I didn’t need to travel so far as Mexico to be impressed by their stringent electoral laws. Visiting the Mexican Consulate’s website to look into visa issues before I left, a full-page ‘Important Advisory’ popped up explaining that governmental propaganda (content regarding ‘programs, actions, works, and achievements of the government’) had been removed from all sites for the term of the election season (March 30 to July 1).
This ubiquity of government in the form of electoral politics contrasts the general lack of governance, relative to in the U.S. of everyday urban life (maybe an unfair comparison, I'll acknowledge). The city looks and feels like it works in an unplanned, piecemeal way. If zoning exists, it is either ineffective or very liberal, so that closet-sized shops fill in the gaps left between houses with starkly contrasting facades. Each plot seems to have its own slab of sidewalk, often set at different elevations, made of different materials, and reflecting different degrees of upkeep—or rather, disrepair.

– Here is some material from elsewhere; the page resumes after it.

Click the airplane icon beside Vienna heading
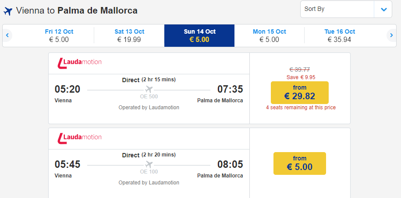401x198 pixels. click(8, 11)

Some 50% of land in Mexico City was initially settled illegally. And dominating the streets are relatively uncoordinated, privately owned and operated microbuses, many of which the driver has modified to make them more unique, or at least noticeable (e.g. loud mufflers, body kits, stickers, chrome wheels). These buses, which accommodate the excess demand and fill the spatial gaps left by public mass transit, account for about 50% of all trips and contribute ~70% of mobile-source particulate emissions.

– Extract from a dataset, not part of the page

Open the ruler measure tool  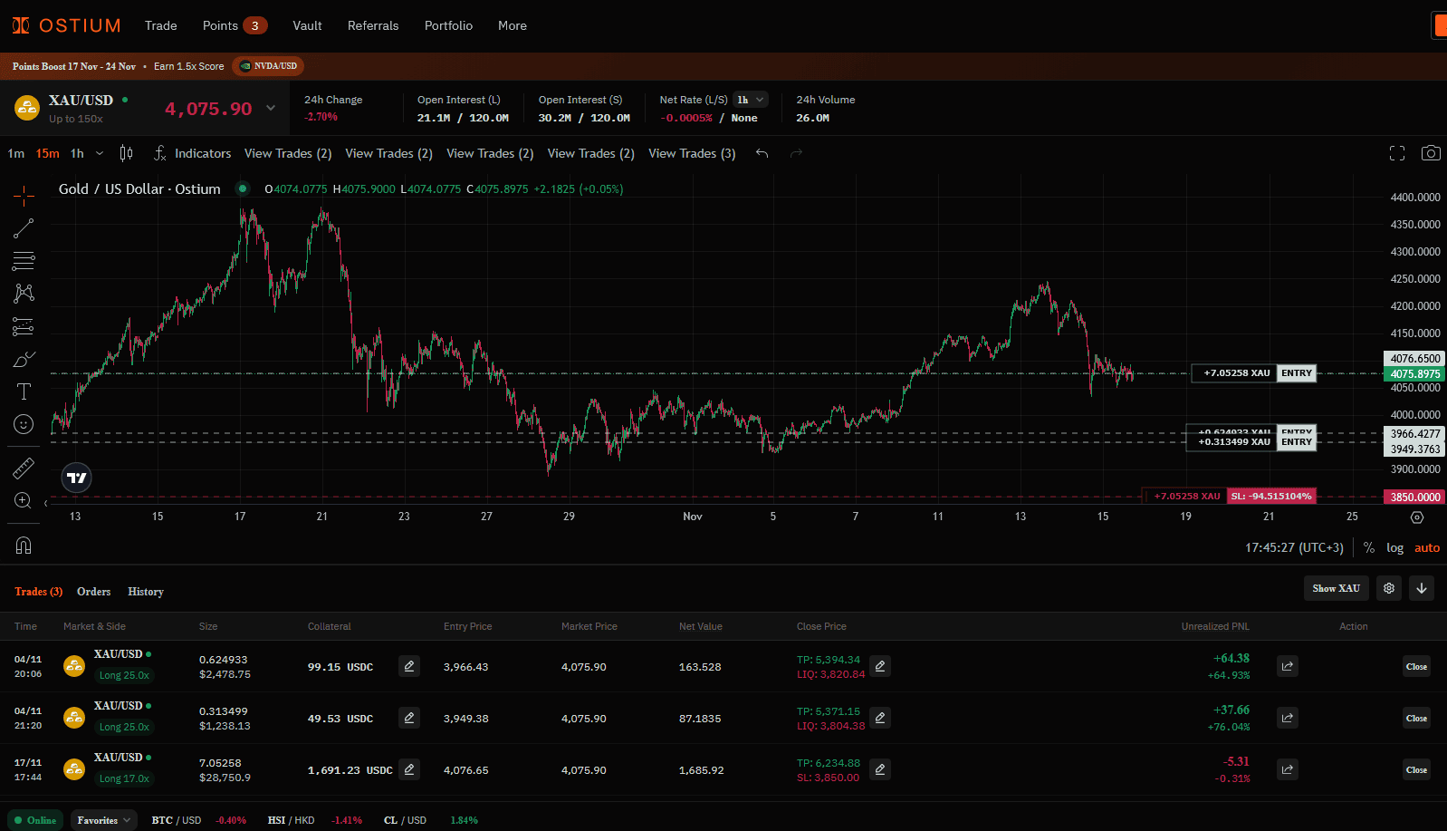coord(24,469)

The elections have also given me my first glimpse into how politics influence the Center for Sustainable Transport (CTS), the non-governmental organization where I’m interning. Introducing me to the projects that I might get involved with, the head of my division told me of one especially exciting project, analyzing and recommending policies to induce higher-density growth in Mexico City. While this colossal project is just in the early planning stages, he explained that it must be completed within about month! Much of the bureaucracy turns over with the election of each new administration, replaced by individuals who enjoy the favor of the incoming executive. Apparently, CTS can’t expect that the project will be supported by the incoming bureaucratic leadership, and must therefore complete it before the incumbent administration leaves.
Of course, many nations would love to be faced with these issues. Recognizing that, I hope to retrain myself to have equal appreciation of these privileged flaws (or maybe quirks?).